Anyone who has ever smelled a durian fruit can tell you that it smells mighty strong. Although Wikipedia claims that this southeast Asian fruit's aroma can evoke "deep appreciation," an online search turns up a host of less favorable descriptions for durian's smell: "almost overwhelmingly foul," "rotting fish," "a dragon's breath," "unwashed socks," and "carrion in custard," to offer just a small sampling. (Or, as a recent comment on a 1999 Smithsonian story about durians puts it, "Durian is like red onion that has been left in the cellar for years and then marinated in acetone." Wow, that's specific!)
Apparently the fruit's sweet, creamy center is a treasure worth pursuing if you can bear the stink and get past the spiky husk. I don't know; I've never had a chance to try it (and I'm guessing that, like breadfruit, fresh durian may be hard to come by in DC). But now I know not to try it while drinking!

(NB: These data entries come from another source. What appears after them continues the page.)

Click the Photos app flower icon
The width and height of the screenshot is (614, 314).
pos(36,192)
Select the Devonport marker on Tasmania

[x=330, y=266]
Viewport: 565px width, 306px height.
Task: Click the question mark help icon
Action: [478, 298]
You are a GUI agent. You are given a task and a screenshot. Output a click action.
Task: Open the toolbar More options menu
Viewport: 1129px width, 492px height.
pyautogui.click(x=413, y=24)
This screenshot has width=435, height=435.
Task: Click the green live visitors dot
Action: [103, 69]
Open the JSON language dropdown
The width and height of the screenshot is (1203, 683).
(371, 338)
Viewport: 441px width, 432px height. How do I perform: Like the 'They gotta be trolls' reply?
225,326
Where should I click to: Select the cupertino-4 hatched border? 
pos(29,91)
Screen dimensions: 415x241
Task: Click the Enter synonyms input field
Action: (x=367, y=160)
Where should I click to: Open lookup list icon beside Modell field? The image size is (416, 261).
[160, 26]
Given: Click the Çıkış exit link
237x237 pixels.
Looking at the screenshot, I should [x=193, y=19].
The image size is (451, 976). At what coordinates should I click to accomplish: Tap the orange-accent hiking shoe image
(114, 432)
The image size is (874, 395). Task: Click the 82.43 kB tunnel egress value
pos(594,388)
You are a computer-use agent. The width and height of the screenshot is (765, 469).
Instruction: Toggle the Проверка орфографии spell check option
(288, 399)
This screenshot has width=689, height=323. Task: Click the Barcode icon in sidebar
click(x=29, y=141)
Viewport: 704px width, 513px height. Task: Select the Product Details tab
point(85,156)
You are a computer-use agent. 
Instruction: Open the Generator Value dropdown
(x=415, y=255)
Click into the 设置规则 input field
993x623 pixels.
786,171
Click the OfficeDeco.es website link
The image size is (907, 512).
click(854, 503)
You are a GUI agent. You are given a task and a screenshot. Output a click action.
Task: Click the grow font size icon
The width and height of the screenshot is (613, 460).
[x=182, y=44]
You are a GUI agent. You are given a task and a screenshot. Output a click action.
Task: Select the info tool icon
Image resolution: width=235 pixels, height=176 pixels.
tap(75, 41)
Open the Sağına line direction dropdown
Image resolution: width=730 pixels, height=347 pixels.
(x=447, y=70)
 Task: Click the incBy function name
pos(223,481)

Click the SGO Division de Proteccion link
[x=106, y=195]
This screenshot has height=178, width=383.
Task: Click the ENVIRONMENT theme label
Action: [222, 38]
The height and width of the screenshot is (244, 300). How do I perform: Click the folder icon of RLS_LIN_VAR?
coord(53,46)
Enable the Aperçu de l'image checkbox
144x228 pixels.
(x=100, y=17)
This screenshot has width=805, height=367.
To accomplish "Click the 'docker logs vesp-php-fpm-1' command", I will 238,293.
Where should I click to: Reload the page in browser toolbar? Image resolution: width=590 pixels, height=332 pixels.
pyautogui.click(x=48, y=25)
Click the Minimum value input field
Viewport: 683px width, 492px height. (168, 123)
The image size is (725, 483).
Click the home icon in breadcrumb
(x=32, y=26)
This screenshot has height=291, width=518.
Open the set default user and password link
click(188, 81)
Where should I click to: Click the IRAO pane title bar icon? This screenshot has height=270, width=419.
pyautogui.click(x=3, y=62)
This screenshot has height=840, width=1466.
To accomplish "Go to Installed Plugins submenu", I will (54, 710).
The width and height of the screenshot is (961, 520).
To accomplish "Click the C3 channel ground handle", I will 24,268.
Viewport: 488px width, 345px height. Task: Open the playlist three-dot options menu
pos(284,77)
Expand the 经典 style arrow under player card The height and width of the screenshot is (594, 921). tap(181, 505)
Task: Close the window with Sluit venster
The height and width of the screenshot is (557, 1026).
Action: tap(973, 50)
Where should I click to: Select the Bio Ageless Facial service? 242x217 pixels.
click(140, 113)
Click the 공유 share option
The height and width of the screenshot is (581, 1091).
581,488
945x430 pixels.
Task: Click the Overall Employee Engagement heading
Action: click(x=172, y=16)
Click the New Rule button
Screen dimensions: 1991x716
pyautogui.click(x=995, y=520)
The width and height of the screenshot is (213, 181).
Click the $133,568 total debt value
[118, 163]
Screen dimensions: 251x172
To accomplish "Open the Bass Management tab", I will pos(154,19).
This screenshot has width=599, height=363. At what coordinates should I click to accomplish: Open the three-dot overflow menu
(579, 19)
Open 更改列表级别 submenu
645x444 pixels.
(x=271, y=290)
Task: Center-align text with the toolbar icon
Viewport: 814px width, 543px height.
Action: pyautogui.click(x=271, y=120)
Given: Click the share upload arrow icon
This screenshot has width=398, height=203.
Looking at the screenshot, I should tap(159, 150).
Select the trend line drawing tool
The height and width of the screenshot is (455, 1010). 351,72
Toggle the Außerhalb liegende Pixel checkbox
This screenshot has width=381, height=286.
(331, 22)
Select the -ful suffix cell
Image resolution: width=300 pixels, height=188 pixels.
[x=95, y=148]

According to New Scientist, scientists at Japan's University of Tsukuba recently discovered that durian makes it much more difficult for the human body to break down alcohol. In a test tube, they combined fresh durian extract with aldehyde dehydrogenase (ALDH), the enzyme that functions as the liver's main weapon against the toxic byproducts of alcohol metabolism. The durian—probably because of its high sulfur content—nearly knocked out the ALDH enzyme, inhibiting it by up to 70 percent. (Or maybe the enzyme just couldn't stand the smell, either.)
This could explain the occasional news story about deaths related to durian consumption, although it doesn't quite support the urban legend that combining durian with liquor will make your stomach explode.